----- EXTRAIT -----
Le blog d'Elixie
Elixie Elixie

dès qu’il s’agit d’effrayer les pigeons

6 juillet 2008

Je pense que cet été va être génial. J’ai déjà prévu de faire beaucoup de smoothies et de me re-regarder une série, probablement Arrested Development. Et de faire des critiques de bouquins, hey :

Oui. 2 ans et demie après sa sortie, je me suis décidée à acheter / lire Lunar Park de Bret Easton Ellis. Les 300 premières pages de cette autofiction sont ultra-prenantes, il y a quelque chose de fluide (et pourtant il a mis une quasi-décennie à l’écrire) et de rythmé dans la manière de décrire les évènements. L’histoire a beau être démente, on est prêt à y croire, qu’il s’agisse d’allégories ou de sens littéral. J’ai un peu moins aimé les 70 dernières pages, à cause de la tournure de l’intrigue, mais donc c’est personnel et ça ne change pas le fait qu’on comprend, avec ce qui est censé être son dernier livre, pourquoi Bret Easton Ellis est l’un des meilleurs auteurs américains du XXè siècle.
----- DONNÉES FOURNIES -----
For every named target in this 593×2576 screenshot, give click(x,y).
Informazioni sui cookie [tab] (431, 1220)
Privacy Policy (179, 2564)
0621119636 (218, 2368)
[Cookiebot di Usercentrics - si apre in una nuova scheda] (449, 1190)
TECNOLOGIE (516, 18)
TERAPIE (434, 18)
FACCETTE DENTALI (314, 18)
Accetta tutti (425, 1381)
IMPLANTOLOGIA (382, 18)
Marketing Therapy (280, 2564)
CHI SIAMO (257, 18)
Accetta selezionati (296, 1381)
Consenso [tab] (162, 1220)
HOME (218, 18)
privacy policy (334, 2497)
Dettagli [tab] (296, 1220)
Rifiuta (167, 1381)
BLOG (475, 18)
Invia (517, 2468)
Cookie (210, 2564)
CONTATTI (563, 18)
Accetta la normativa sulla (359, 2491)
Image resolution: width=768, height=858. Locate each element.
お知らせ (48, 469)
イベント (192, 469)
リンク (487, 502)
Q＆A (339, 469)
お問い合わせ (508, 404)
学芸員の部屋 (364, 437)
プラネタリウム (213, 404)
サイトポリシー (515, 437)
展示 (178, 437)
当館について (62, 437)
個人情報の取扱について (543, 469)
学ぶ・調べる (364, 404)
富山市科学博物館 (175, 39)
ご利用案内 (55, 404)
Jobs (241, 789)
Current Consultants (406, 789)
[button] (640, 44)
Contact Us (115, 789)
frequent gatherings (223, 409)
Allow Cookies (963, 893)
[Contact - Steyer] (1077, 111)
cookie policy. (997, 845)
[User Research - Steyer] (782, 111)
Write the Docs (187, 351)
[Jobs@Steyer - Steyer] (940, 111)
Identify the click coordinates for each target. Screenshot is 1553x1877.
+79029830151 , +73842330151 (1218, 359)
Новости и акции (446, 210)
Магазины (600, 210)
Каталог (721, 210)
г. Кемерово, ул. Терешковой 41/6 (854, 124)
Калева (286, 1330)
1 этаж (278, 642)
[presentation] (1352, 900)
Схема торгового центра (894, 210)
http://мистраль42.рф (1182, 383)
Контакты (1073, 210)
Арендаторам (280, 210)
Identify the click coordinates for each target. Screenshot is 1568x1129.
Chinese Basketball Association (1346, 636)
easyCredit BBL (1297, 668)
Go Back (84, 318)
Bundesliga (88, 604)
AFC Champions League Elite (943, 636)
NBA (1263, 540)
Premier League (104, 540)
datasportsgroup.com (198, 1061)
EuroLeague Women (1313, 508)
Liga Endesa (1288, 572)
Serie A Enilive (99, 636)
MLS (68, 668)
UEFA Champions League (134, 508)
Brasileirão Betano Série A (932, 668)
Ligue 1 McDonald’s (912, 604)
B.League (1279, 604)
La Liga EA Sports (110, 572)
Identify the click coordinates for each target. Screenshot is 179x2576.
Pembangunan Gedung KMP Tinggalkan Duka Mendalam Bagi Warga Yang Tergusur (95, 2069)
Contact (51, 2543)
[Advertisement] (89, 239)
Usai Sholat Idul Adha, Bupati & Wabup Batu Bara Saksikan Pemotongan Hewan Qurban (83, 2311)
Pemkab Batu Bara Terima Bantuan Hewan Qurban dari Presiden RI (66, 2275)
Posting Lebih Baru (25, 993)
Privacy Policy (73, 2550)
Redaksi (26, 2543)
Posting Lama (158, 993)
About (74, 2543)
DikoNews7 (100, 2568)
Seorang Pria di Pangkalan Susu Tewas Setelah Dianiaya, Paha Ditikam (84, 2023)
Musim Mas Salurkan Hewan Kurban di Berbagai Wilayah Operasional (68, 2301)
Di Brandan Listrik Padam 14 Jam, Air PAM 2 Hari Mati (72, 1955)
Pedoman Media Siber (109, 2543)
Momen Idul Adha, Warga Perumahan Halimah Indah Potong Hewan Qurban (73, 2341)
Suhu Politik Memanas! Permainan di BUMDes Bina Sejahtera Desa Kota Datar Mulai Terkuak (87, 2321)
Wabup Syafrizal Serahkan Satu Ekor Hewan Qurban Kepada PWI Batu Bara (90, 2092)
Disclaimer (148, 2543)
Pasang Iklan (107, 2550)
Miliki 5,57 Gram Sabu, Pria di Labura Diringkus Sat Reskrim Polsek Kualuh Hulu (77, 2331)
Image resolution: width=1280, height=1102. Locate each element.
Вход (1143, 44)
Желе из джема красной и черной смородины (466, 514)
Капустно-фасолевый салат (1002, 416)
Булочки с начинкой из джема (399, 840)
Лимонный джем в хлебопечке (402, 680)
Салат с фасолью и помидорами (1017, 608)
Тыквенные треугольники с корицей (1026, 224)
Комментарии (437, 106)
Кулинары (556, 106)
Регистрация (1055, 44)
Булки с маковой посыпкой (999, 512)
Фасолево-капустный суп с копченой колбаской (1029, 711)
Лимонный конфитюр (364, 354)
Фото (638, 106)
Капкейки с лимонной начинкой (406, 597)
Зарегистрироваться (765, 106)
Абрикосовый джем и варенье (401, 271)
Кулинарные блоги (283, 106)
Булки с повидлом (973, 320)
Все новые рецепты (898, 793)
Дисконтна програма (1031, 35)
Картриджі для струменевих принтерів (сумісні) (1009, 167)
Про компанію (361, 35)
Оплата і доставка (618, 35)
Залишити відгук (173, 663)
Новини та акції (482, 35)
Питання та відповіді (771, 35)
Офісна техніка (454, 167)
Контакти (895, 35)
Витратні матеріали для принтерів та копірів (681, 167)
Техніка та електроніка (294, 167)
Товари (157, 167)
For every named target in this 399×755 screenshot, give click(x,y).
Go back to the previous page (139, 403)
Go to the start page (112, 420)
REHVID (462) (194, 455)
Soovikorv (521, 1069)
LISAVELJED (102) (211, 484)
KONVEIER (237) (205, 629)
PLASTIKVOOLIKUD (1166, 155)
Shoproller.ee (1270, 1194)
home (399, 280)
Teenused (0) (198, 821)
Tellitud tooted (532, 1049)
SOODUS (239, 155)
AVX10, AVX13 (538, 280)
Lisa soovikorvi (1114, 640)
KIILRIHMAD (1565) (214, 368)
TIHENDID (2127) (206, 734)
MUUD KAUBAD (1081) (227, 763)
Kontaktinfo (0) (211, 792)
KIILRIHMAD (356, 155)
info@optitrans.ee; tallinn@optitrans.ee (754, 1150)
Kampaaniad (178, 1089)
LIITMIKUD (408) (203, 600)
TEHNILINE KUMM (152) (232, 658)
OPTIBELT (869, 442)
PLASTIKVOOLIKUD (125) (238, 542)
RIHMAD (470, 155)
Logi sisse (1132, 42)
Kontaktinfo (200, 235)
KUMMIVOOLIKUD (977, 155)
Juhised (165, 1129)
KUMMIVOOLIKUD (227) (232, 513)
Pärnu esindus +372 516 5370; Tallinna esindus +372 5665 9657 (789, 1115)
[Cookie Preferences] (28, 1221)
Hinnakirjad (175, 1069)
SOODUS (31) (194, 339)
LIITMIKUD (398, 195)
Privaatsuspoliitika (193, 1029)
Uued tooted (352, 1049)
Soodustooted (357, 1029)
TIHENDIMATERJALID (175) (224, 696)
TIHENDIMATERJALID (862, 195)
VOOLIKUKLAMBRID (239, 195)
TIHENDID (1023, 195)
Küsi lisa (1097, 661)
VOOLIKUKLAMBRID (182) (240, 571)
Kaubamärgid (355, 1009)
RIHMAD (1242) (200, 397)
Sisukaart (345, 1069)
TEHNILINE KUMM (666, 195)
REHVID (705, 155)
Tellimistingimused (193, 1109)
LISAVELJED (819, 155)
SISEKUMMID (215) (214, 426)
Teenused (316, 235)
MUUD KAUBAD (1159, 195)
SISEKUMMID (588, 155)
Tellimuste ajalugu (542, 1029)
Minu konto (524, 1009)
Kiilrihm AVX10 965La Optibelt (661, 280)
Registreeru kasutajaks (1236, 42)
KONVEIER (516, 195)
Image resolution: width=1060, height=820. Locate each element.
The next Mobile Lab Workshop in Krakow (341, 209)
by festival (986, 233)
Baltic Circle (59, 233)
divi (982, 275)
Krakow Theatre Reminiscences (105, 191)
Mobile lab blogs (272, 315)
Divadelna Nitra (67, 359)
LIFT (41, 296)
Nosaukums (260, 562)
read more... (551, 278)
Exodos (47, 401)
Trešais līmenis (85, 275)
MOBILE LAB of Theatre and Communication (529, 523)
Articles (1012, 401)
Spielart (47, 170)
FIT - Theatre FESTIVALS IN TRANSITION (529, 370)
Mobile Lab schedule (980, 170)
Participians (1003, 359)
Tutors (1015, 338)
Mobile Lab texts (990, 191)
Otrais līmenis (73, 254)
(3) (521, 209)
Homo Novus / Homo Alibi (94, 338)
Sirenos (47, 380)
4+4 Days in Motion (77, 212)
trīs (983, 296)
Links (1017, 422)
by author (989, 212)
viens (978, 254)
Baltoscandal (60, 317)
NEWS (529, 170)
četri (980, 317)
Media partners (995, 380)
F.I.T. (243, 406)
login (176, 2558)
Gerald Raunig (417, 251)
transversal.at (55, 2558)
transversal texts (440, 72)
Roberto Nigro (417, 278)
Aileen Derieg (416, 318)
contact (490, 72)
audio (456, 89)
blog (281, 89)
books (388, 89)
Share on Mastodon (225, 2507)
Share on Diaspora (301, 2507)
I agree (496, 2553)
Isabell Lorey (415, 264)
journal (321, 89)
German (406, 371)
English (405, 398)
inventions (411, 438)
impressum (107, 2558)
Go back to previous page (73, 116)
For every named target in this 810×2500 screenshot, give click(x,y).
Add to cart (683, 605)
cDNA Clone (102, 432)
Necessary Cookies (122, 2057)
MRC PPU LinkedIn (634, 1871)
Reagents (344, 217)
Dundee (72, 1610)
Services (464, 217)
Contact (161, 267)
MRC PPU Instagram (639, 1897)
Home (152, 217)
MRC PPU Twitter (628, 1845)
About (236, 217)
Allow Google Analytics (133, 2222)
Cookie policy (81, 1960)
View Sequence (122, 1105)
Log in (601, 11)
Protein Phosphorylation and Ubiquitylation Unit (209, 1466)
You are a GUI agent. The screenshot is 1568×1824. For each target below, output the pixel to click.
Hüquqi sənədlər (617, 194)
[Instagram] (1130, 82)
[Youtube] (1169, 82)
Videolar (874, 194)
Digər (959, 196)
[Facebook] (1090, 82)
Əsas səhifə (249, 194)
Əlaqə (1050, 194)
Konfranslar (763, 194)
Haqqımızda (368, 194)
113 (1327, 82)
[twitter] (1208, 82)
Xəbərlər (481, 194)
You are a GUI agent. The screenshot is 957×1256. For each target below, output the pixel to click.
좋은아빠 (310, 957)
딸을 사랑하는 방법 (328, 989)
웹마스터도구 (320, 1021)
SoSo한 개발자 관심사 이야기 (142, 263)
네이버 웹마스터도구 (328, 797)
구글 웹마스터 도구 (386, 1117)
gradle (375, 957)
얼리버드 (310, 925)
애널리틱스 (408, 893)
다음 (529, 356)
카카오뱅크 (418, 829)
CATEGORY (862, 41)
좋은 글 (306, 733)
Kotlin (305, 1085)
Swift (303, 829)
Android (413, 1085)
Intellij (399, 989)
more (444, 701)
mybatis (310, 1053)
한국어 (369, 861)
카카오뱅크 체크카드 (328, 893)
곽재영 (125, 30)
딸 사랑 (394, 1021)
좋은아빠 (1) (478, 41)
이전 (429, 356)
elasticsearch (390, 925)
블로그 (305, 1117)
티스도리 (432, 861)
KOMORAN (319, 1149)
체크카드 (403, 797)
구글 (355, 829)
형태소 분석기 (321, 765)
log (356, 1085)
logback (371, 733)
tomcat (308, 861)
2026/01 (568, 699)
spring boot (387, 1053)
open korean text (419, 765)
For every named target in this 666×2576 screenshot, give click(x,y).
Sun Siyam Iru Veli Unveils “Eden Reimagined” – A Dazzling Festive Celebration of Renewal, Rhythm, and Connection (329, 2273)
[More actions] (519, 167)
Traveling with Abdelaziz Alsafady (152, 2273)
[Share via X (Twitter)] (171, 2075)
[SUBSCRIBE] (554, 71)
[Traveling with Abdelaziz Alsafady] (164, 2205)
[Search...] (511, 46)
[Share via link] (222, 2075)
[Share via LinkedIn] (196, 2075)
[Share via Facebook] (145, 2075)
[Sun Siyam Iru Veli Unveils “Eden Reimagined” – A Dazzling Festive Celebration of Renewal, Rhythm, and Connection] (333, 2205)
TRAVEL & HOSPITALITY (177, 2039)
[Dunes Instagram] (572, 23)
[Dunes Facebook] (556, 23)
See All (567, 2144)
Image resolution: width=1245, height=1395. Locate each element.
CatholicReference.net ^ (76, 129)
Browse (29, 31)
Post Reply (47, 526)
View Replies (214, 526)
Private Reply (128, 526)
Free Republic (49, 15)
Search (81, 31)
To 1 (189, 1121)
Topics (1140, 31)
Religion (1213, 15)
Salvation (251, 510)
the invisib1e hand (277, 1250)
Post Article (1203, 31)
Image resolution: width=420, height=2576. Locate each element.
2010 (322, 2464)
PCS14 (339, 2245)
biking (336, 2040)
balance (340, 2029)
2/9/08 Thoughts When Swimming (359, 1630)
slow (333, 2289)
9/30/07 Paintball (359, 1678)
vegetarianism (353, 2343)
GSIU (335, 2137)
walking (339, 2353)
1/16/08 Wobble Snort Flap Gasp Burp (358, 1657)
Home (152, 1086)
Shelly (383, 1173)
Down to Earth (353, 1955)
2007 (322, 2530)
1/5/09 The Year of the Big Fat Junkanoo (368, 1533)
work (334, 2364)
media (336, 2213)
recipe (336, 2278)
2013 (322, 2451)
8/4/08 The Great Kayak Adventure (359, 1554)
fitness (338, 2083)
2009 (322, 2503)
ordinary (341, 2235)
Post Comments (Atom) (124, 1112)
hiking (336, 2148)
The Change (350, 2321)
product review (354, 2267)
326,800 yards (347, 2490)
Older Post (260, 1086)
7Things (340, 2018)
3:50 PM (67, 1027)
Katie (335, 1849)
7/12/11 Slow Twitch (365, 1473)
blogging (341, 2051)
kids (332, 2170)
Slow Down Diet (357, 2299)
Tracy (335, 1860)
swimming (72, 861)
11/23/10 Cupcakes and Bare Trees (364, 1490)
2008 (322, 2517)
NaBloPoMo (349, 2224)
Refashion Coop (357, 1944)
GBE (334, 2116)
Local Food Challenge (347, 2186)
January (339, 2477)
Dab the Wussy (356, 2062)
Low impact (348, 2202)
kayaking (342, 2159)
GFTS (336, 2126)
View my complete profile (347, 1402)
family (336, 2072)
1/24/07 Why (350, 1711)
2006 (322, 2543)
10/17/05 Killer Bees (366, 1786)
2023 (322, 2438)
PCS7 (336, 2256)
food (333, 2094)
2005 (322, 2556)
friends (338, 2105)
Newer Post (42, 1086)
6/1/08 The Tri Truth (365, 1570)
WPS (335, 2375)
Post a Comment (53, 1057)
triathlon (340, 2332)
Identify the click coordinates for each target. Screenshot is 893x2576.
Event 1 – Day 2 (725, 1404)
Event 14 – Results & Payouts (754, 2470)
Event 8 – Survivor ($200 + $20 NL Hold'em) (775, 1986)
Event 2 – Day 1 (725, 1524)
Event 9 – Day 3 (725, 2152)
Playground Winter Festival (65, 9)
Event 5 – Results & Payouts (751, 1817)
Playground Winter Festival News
-----
__CONSIGNE 1__
Relevez tous les projets pour l'été que l'auteure annonce dans le billet de blog.
__CONSIGNE 2__
Poursuivez le billet de blog à la suite de sa dernière phrase.

__RÉPONSE 1__
- Faire beaucoup de smoothies
- Se re-regarder une série, probablement Arrested Development
- Faire des critiques de bouquins

__RÉPONSE 2__
 

 

 

Mouais. Grosse déception pour le coup.
J’avais adoré Naif. Super. du même auteur norvégien, Erlend Loe, mais Autant en emporte la femme est juste un exercice stylistique. Un peu comme lire du Raymond Queneau, en moins intéressant. L’histoire écrite sur 300 paragraphes raconte les chroniques d’un garçon et d’une fille, de leur rencontre à leur réconciliation. Il y a quelques bons moments dénonçant les clichés des couples, mais l’ensemble du roman est un cliché : la fille est chiante, limite connasse, et le garçon est plat, limite lâche. Le tout est plutôt plombant.

 

 

Bordeaux c’était bieng, on a remporté le tournoi de belote, il faudrait que je monte une asso « j’ai 20 ans et je joue à la belote » sur Toulouse pour pouvoir m’entrainer. Il s’agirait pas de perdre le feu sacré.

Le caniche-étoile serait notre mascotte.